WORK TO BE COMPLETED: Where does the string "agent" appear in the records? Copy every line that contains it.

DATA RECORDS:
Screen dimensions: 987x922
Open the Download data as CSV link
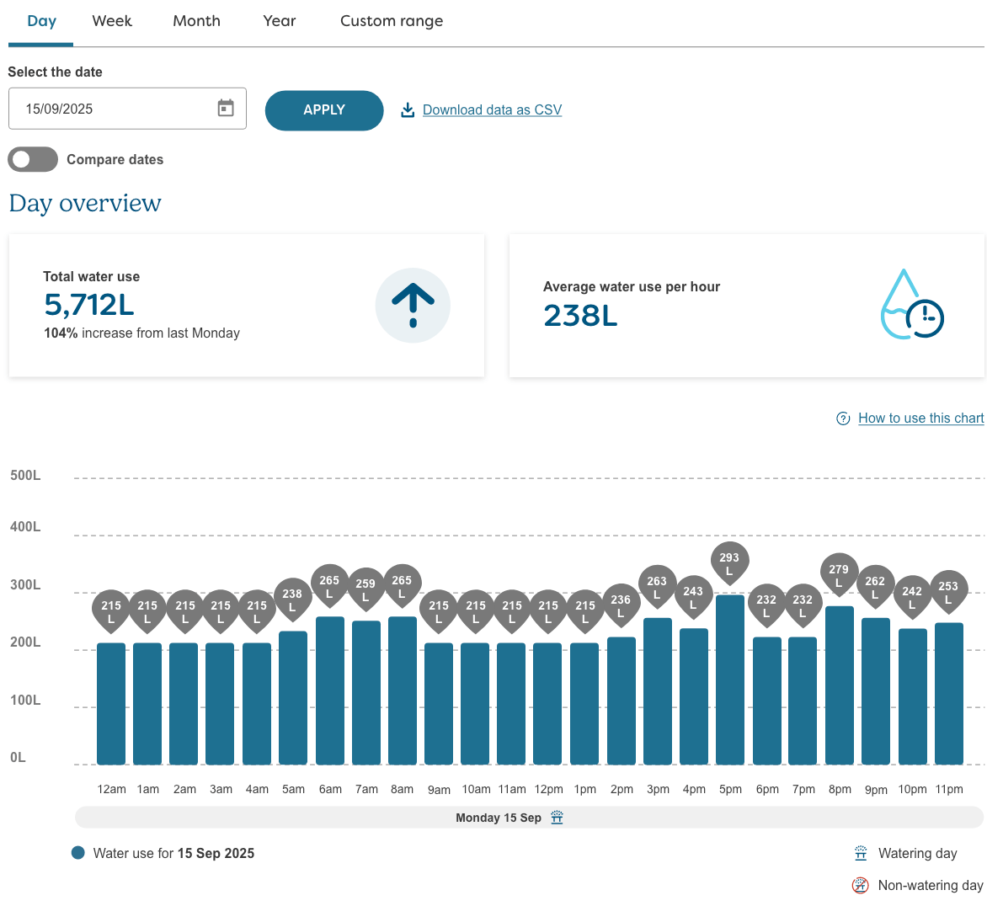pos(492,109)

* * *

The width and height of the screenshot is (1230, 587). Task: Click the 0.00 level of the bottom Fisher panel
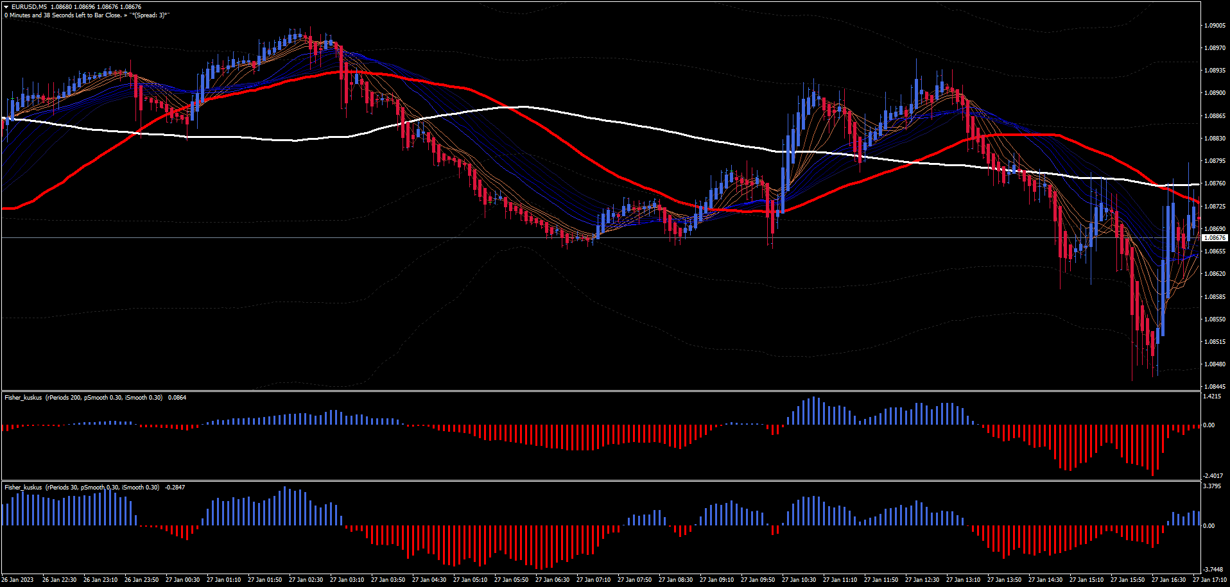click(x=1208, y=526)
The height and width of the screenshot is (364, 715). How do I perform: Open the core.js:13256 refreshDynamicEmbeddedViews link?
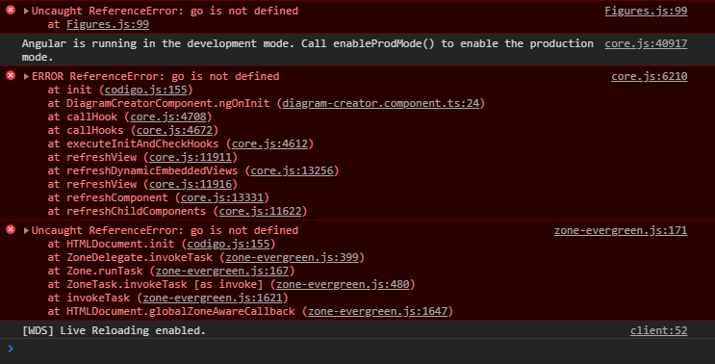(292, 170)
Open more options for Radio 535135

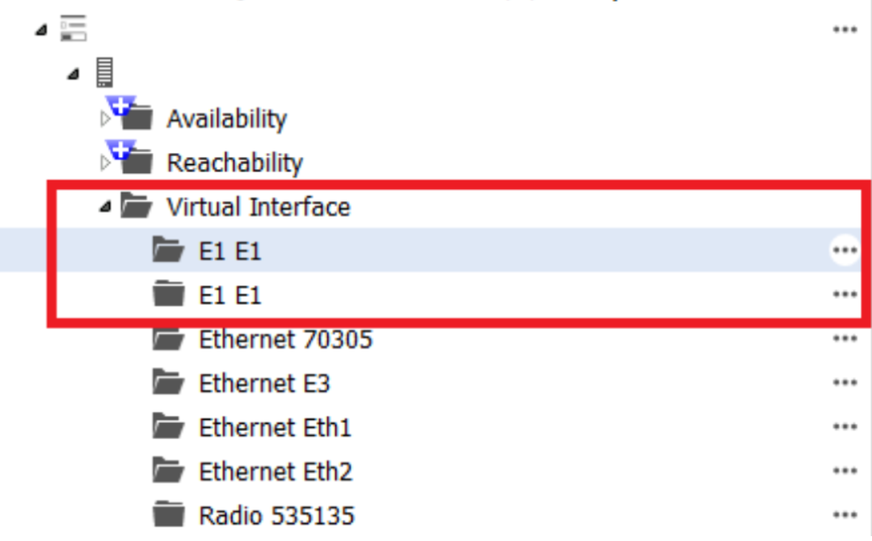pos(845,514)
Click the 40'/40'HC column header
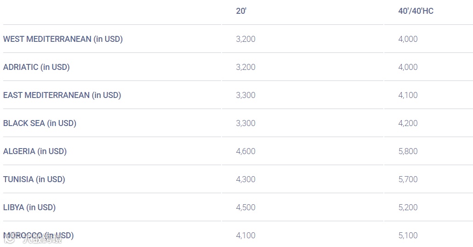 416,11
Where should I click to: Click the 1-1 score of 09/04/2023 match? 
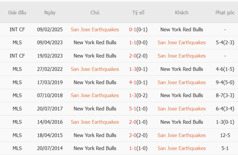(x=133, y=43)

==

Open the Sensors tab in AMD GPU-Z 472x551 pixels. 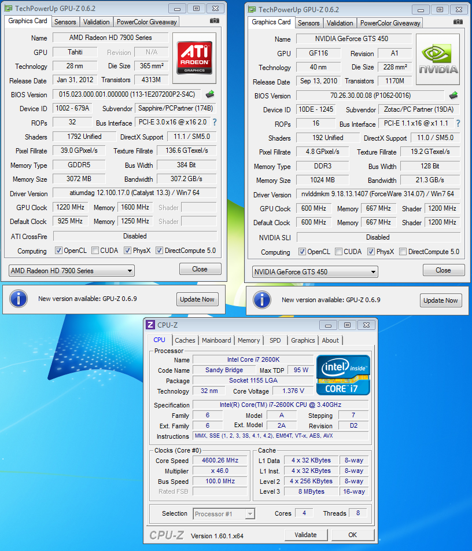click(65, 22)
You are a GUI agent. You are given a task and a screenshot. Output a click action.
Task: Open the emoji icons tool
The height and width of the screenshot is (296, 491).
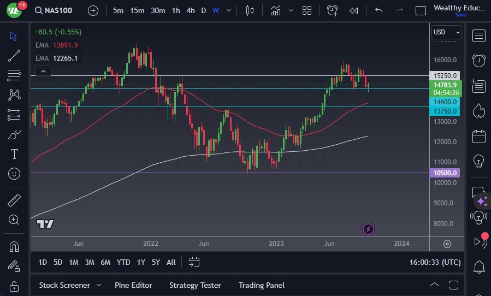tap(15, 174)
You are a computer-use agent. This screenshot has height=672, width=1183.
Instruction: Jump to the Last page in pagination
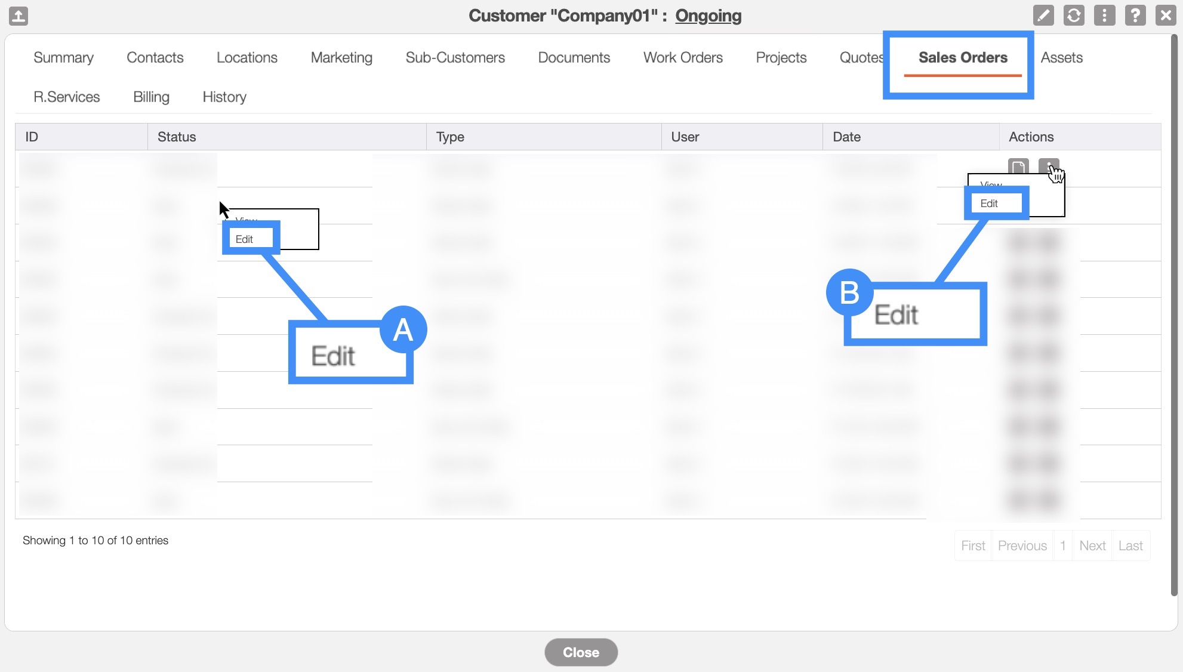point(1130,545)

TASK ANSWER:
You are a GUI agent. You are given a task and a screenshot. Output a click action.
You are a computer-use agent. This screenshot has height=672, width=1183.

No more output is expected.